We sell a complete system that does exactly this!
We’d love to hear from you. Feel free to watch our DEMO on our website.
Bella Martin says
It’s the simplest solution in the world that helped me get (closer) to paperless…it’s Evernote (www.evernote.com). I have it installed on my Mac and PC at home, my iPhone, and my work PC. Cannot imagine life without it. I realize I sound like a walking testimonial but it is one of my favorite discoveries these past 5 years, and I say that full aware of being an “early adopter.”
Bella, Pixily.com has an integration with Evernote where you can send your paper to Pixily in pre-paid envelopes and then have them scanned and OCR’ed and then access them both online at Pixily’s site and also through Evernote. It’s proved to be a very popular combination of services. I know the team at Pixily well and they are helping a lot of people manage their paper.
Dave E says
I was scanning documents, and still do some. However, one finds, particularly with share portfolios here in Australia, you can get PDF versions emailed to you. I am hoping for bank statements as pdf soon.
But I try to get a pdf version from the inistution where possible so I do not have to a scan it
Some scans take up space; I examine the paper statement/etc and often will record the relevant details on notepad and save that. Make a very small file so no hassle to back up.
One thing: make sure you have heaps of email space for unforeseen pdf docs!
Nick Hebb says
I got rid of my fax machine and just use a fax to email service and PDF editing software (PDF Annotator in my case). It eliminates the need to scan documents since I don’t deal with hard copies other than the faxes I used to get.
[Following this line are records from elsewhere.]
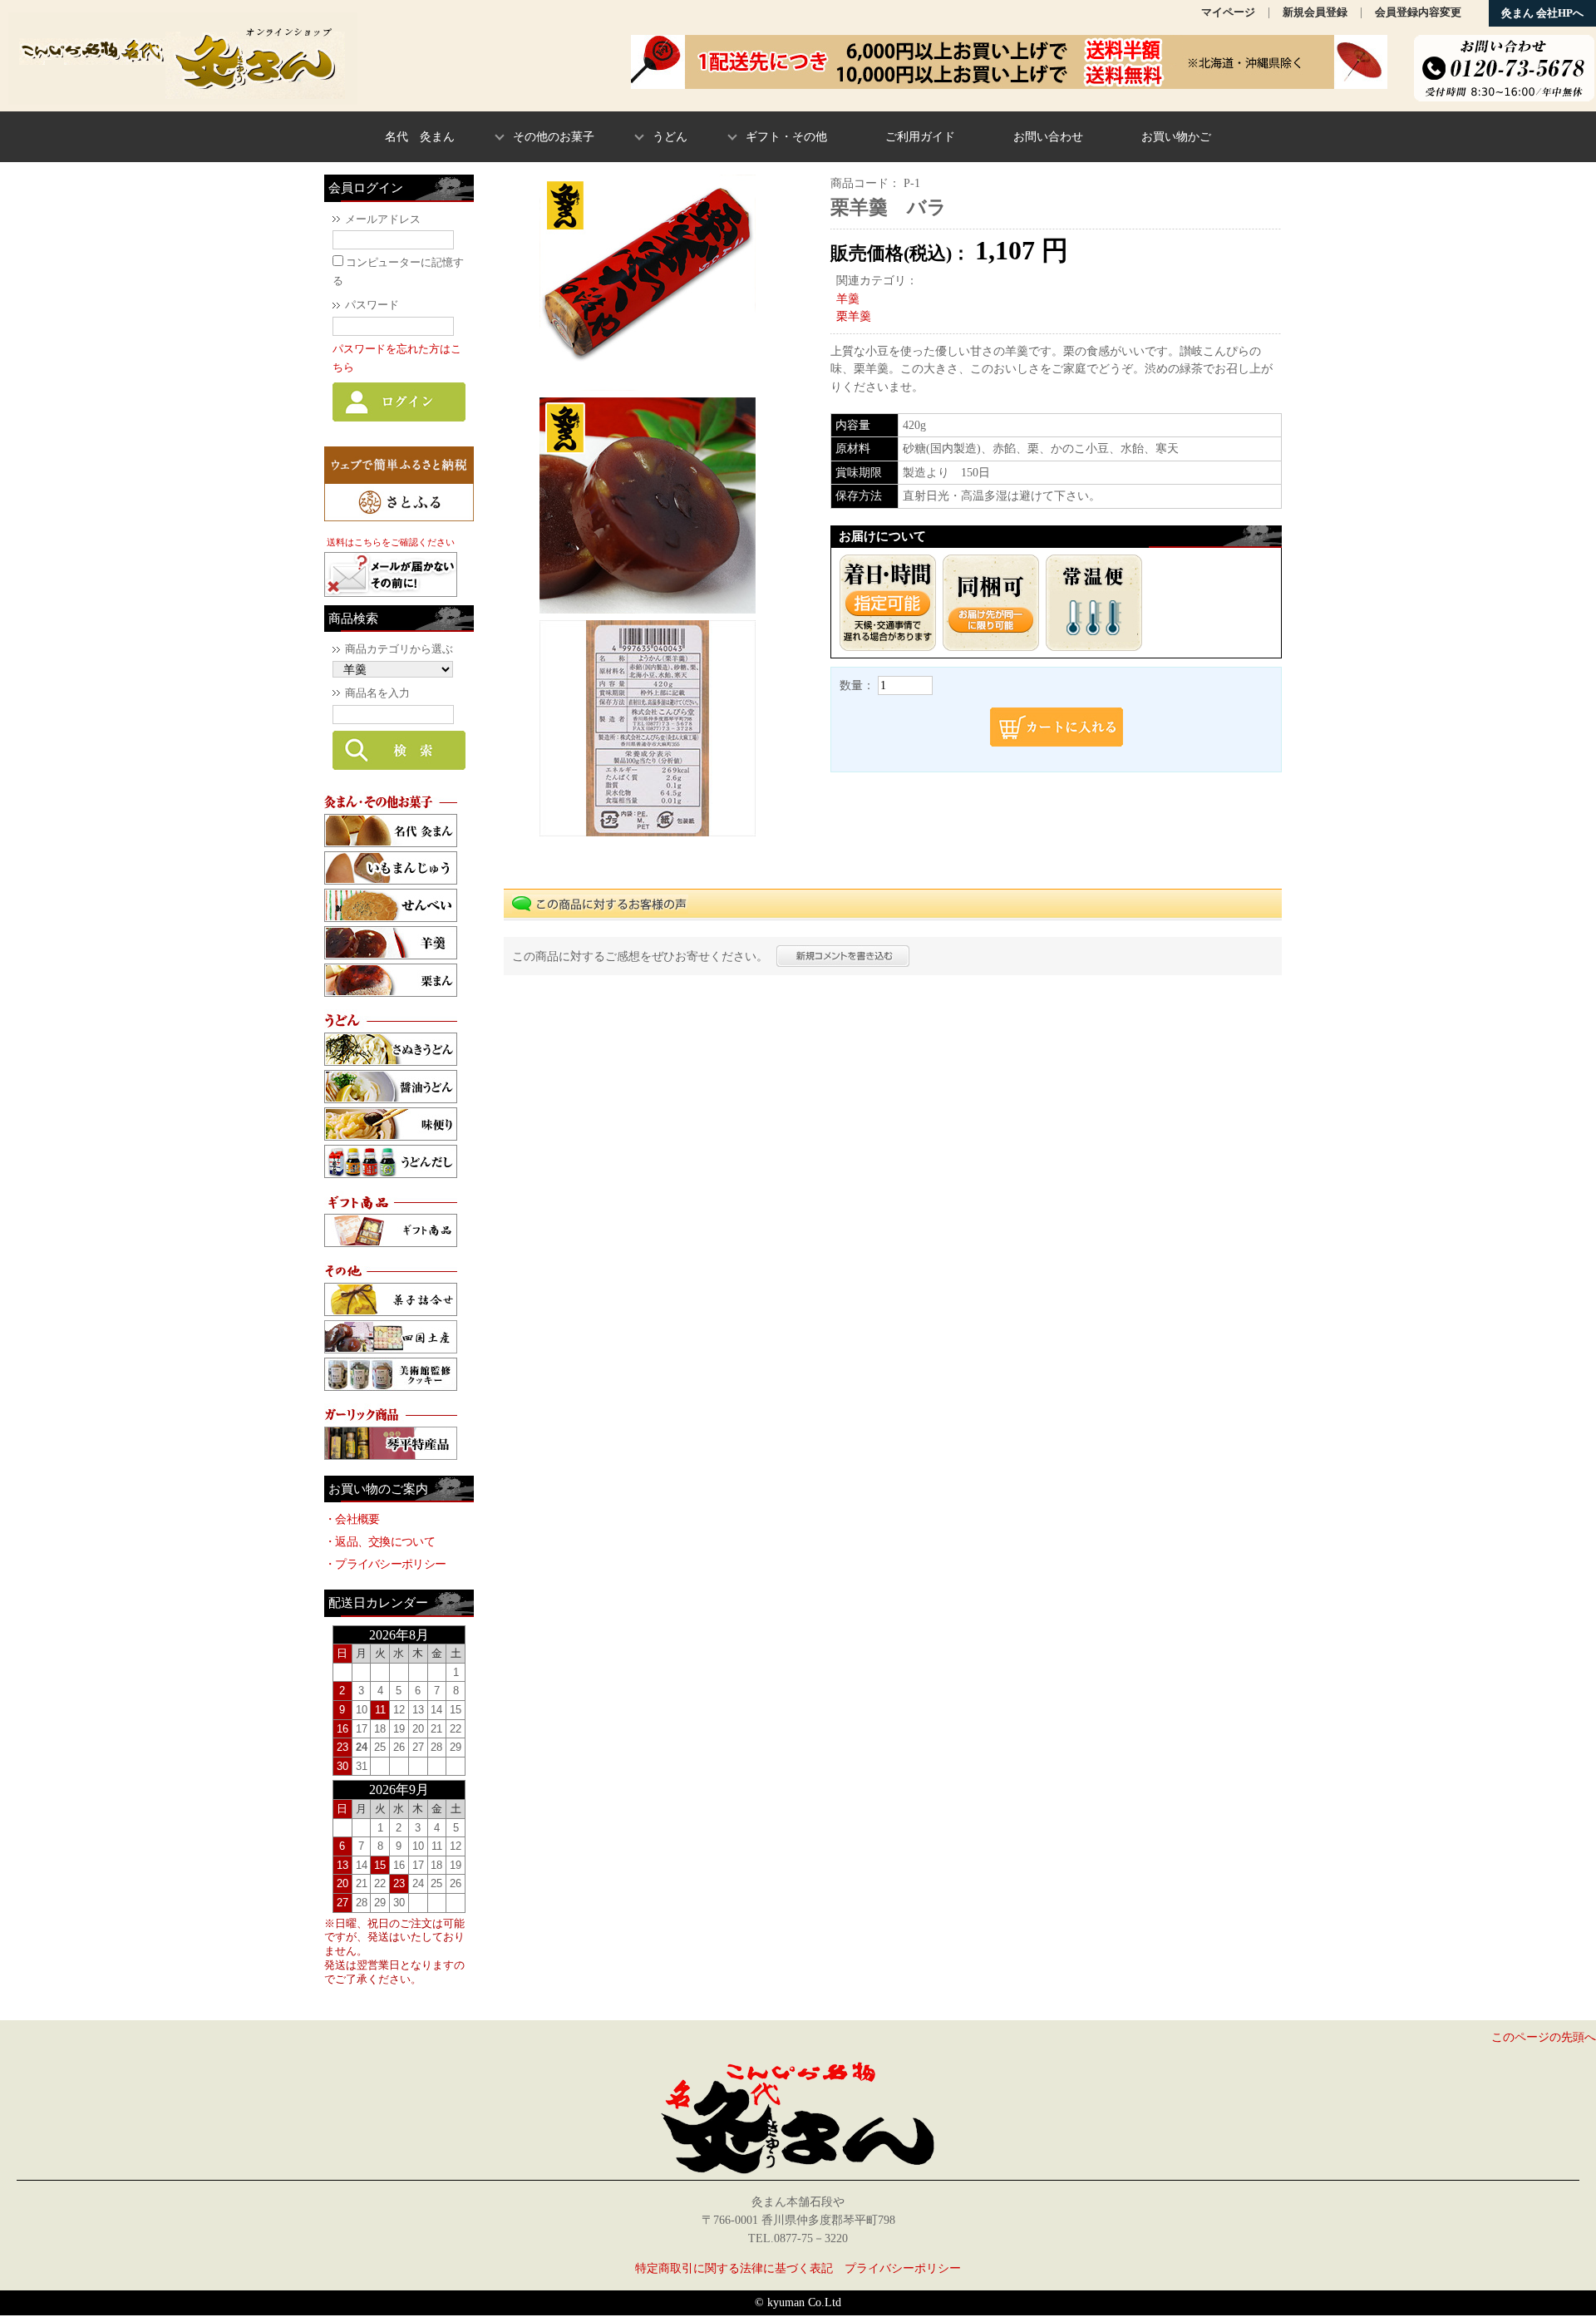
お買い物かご (1176, 136)
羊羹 (848, 298)
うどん (670, 136)
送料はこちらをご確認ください (391, 542)
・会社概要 (351, 1519)
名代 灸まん (420, 136)
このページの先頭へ (1543, 2036)
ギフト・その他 (786, 136)
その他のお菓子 (553, 136)
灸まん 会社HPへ (1542, 13)
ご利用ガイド (920, 136)
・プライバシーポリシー (385, 1563)
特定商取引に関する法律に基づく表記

For digital signatures, I do the same as someone mentioned above – use the PDF editor to insert a scanned image with transparent background.
Zach W. says
I wouldn’t get rid of a physical fax machine entirely. Especially in businesses which evolve slowly (such as the legal field). Some people, although the number is dwindling fast, still want to “fax over something” and don’t know how to use a computer.
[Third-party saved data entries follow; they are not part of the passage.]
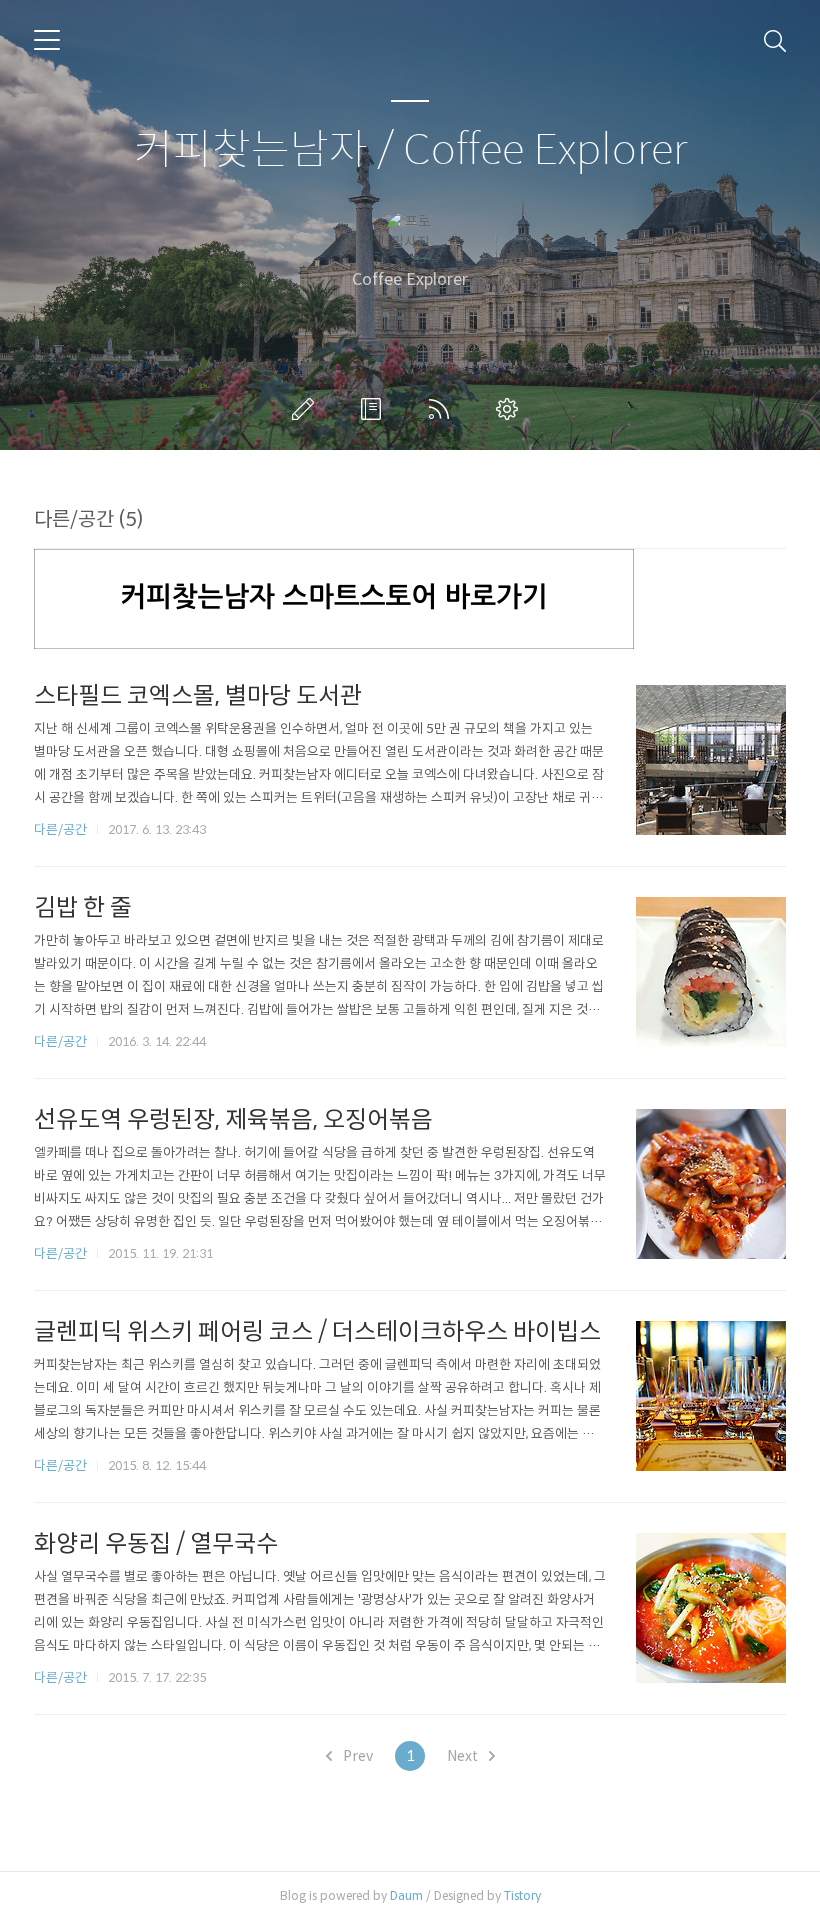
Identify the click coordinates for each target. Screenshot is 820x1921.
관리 (511, 409)
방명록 (375, 409)
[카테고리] (47, 40)
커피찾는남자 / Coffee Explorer (410, 150)
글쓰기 (307, 409)
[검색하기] (775, 40)
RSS (443, 409)
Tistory (522, 1895)
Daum (406, 1895)
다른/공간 (60, 829)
I’ve moved onto scanning and digital signatures, but I leave an old school option available just in case.
Mark Shead says
@Zach – I can give out my fax number and people can use their fax machine to send me something. They don’t have to know that the fax actually gets delivered as a PDF to my email inbox. For them it is just a fax number.
Paperless offices do work if you think and plan your system as you would any other best practice options. In order to be successful and protect your intellectual data daily back up of information storage is a minimum requirement once you have made the transition. Like all system the transition is often the most difficult and requires often a dual process whilst ironing out any problems.
Patrick from Efact Paperless Office says
One thing I think it is worthwhile to note in terms of encryption is that the PDF format has several encryption options built in — 128 bit AES encryption works with most versions of Adobe going back many years; 8.5 and newer now have AES-256 but these are only compatible with the newest versions of Adobe so you may have trouble trying to open them in another system.
Kathy Ink says
Remove the printer. This is the one machine that people will seek paper for. It is not a difficult process to manage your content electronically and printing should be used sparingly.
Mark Shead says
It is still pretty necessary if you send anything through the mail.